In the 2018 midterms, when the partial tabulation of the votes in gubernatorial and senate race in Florida were close (but led by the Republican candidates) and absentee ballots, including many overseas military ballots, were still uncounted, Trump demanded on Twitter that absentee ballots be entirely thrown-out, and the votes cast election-day be the only ones counted. Trump would love to disenfranchise members of the military when he sees potential political gain. Particularly now that Trump has alienated many of our enlisted forces, and in light of the doubts he has already sought to sow about mail-in-voting, I will not be shocked if he makes a similar demand in this coming election.

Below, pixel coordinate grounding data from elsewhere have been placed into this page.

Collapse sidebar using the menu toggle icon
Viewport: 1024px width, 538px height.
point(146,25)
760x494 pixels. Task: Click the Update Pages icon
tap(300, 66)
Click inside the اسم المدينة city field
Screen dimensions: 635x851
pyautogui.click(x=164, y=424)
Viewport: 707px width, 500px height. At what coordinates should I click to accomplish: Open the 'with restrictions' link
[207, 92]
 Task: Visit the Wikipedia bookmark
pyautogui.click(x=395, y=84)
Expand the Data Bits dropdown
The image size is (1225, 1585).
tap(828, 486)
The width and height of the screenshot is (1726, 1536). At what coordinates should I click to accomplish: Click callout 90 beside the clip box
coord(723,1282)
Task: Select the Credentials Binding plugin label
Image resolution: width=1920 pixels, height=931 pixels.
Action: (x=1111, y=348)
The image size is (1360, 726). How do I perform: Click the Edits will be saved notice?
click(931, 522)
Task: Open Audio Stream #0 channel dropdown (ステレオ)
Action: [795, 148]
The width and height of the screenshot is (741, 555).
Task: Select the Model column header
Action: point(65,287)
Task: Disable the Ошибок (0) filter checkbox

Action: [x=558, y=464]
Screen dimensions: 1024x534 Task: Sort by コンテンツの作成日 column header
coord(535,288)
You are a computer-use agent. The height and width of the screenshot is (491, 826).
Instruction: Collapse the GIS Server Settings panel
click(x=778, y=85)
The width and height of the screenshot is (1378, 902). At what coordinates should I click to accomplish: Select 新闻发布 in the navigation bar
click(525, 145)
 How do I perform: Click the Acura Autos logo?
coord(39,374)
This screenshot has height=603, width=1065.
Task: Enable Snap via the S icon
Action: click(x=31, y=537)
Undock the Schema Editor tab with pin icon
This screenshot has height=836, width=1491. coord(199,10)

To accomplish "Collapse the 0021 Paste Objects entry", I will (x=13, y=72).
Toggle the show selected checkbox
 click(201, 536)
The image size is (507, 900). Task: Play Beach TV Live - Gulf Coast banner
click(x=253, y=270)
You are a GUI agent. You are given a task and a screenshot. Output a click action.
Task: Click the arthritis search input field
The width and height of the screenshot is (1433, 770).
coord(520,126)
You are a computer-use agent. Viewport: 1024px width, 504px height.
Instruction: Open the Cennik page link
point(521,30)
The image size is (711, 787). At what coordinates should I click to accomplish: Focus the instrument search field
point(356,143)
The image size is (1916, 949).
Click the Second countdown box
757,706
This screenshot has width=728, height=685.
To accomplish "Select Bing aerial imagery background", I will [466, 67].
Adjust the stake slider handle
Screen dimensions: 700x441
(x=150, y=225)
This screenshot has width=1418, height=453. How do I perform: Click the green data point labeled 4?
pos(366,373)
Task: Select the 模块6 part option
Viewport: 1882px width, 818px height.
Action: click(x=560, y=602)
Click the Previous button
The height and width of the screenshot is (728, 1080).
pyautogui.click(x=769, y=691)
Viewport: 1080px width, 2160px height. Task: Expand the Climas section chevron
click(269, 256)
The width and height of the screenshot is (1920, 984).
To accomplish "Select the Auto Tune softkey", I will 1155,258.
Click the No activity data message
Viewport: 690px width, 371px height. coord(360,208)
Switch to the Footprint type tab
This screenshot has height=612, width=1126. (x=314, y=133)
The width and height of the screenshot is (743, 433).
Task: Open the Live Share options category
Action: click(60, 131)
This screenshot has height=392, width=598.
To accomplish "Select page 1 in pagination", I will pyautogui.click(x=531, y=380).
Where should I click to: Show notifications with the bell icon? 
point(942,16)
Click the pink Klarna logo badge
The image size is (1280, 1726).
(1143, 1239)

There are so many other blaring examples of Trump’s disrespect for our military. In September 2019, Trump diverted $3.6 billion designated to build training centers, schools, and other facilities on military bases to fund his border wall. In 2018 Trump claimed he was simply “too busy” to visit Arlington National Cemetery on Veterans Day.

Trump defenders can, and have, made excuses for many of the examples I have given. However, I find it impossible to grant Trump the benefit of the doubt on so many things. A clear pattern of disrespect and disregard for our servicemen has been established by Trump.

I cannot understand how someone could see those in the military as missing any sort of personal capabilities, let alone someone who has had endless opportunities to interact with members of our military over his tenure as president of this nation. It bewilders and upsets me. Yet, it is apparent that Donald Trump does not see the military the way I, and presumably most other Americans, see them. While I see the military service as indicative of someone having something extra, be it courage, a sense of patriotism, a sense of service, Donald Trump evidently sees military service as somehow indicative of something far less. It truly breaks my heart that our nation’s own commander-in-chief holds a disdain for the military. 

Trump does not appear to comprehend the honor of service in our military.